The relationships I’ve built with reporters generally involve a lot of invisible moves on my part - like knowing when I’ve pitched them a lot recently and easing up, knowing that they’ve changed their coverage and thus they’re not gonna be wanting to hear about something anymore - or even just not really pursuing any work-based conversation with them for months, or years. That’s mostly because, quite honestly, I don’t really follow reporters with the initial thought of how useful or not useful they will be to me, more seeking to see who’s writing about what in a particular industry and seeing how their coverage might fit my clients.
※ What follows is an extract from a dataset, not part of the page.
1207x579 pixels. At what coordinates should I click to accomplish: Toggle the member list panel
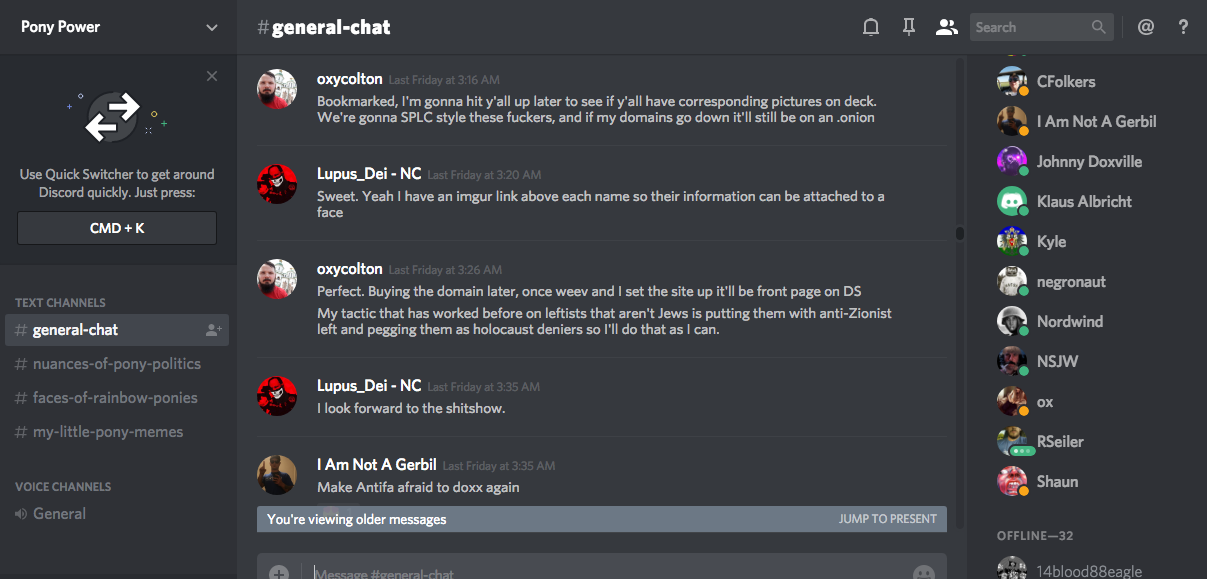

I’ll grab drinks or coffee with them, or game with them, or chat with them, and not really bring up work, and if I do, I literally ask “hey can I run something by you, or do you want me to email it.” When I get told no on a story, I don’t pout or say “why?” even though clients regularly ask me why a reporter turns something down, but I realize that sometimes it’s just…not for them, perhaps not at that time, but most likely never.

And those reporters I don’t build a vast relationship with I try and give a very clear and easy-to-read (or dismiss) email that they can or cannot respond to. My entire pitching strategy is getting the right thing to the right person at the right time, following up respectfully and taking rejection gracefully. It hurts to get told no, but not on a personal level - it’s a professional “failure,” even though it’s not really a failure because it wasn’t a task that’s necessarily skill-based, it’s more of an execution of synthesized information over the course of weeks or months or years.

Getting to know them in person or digitally is fun, and also isn’t something I treat transactionally. If they write about stuff, great. If they don’t, fine. If they won’t talk to someone I think is perfect for them, I will give them exactly one impassioned “listen, this is perfect for you for these reasons,” and if they still say no, I will back away. And yeah, there are reporters I know who have only told me “no” that I remain friends with. It’s fine! It’s not their job to cover stuff! It’s nice that they do, though!

The problem that a lot of PR people have is that they do not know how to operate as human beings, but also that they don’t get that there are human beings who get hundreds of emails on the other side of this coin. In most cases, you can find out exactly what they cover by going on the website they write on and reading it, and you can follow them on Twitter and get to know them there by reading what they have to say.

Send them short emails that say exactly what’s going on - subject headline (date it’s happening) X company raises $Ym to do Z, body of email saying what it is they do, what the news is and when the news is going out, who invested in them, and offering an exec. Maybe you’re the CEO of a company and you truly know interesting stuff on something - send them 100 words in bullet points as to why, and put some times you can chat.

Be…normal. Talk normal. It isn’t the hardest thing in the world to just talk about something you know and give people information they might be interested in. Sometimes they will be, sometimes they won’t be. That’s life!